The catch is that they must base their film on the genre that they spin on the horror roulette wheel. Similar to the wheel that you would use to play roulette online, be it free demo games or full-on roulette games for enthusiasts, the horror film roulette wheel has subjects instead of numbers.
You might specialise in ghostly scripts, but if you spin and land on slasher, then your choice has been made for you. Sometimes constraints are the driving force in the most creative scripts, so we think this competition has the potential to be really great for budding writers.
This competition usually runs in September so that the entries are finished, and the award ceremony can take place in plenty of time before Halloween. Entrants have just four weeks to complete their films, so don’t go blindly into these heavy time constraints. There are multiple awards including the viewer’s favourite, as well as the best special effects makeup and the best writing, so this could be your chance to get noticed.
Learning The Ropes
If you’re looking at the rules and the turnaround time to the Horror Film Roulette competition and thinking it all sounds a little intimidating then one of the best opportunities that you could give yourself is to really master your craft first.
We regularly write articles on how to improve your skills in the horror genre, from this piece on visual effects mastery, to how to begin a horror script. Reading up on interviews with people whose careers you admire is another great way to get inspired.
Practicing regularly, always being keen to learn about new concepts, and generally becoming a great big horror sponge is the best way to ensure that whenever you hear about a new opportunity, you’re ready to grab it with both hands.
Pay Per Word
Pay per word model is a great way to get your foot on the ladder. Competitions have tempting top prizes, but they only go to the winners. Instead, if you’re writing for a magazine, blog, or even podcast, then you’ll be guaranteed a set amount for your work.
You can find opportunities that pay anywhere from $0.01 to $0.08 per word at a beginner level.
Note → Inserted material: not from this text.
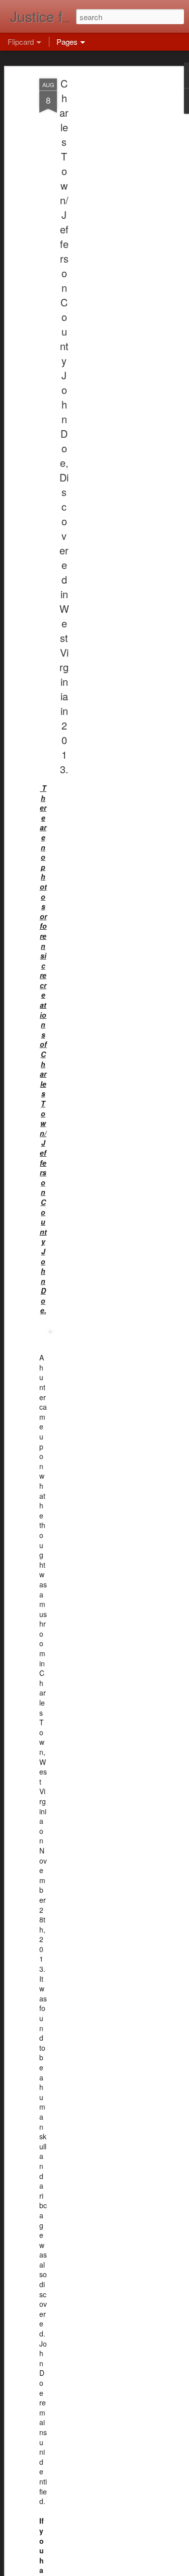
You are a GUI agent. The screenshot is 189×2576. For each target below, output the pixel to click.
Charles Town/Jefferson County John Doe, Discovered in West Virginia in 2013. (64, 426)
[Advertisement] (102, 237)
Of course, you’ll need to make sure that you always proofread your writing to ensure it’s ready for publication, and if you succeed, not only will you be a published author–you’ll be a paid one too.
There are lots of places where you can freelance writing work, some will want flash pieces of under 1000 words, and others will want short stories of usually below 7,500. It’s pretty unusual to find any magazines wanting pieces of 10,000 words or more, but they do pop up and can be lucrative if you land one.
Apex Magazine is a good place for writers who have a well-developed style and want to achieve closer to the $0.08 per word mark. They publish all kinds of horror writing each month and are constantly on the lookout for writers with something a little different about them.
The Screw Turn Competition
One final competition focuses on flash fiction horror writing. And the theme for this competition is usually Ghost stories. A true classic of the horror genre and one that many budding writers are very familiar with. This can mean that the competition will be extra fierce, but it also means that the quality of your work should be extra high. The finished piece needs to be super short, between 250 and 1000 words in total.
The team at Screw Turn really emphasises their love of original and unique perspectives and has specifically asked for a twist in the tale. Entry costs $15 and there’s $1000 up for grabs for the winner. If you’re going to enter then you’ll need to be quick as the deadline is the 31st of January, best of luck!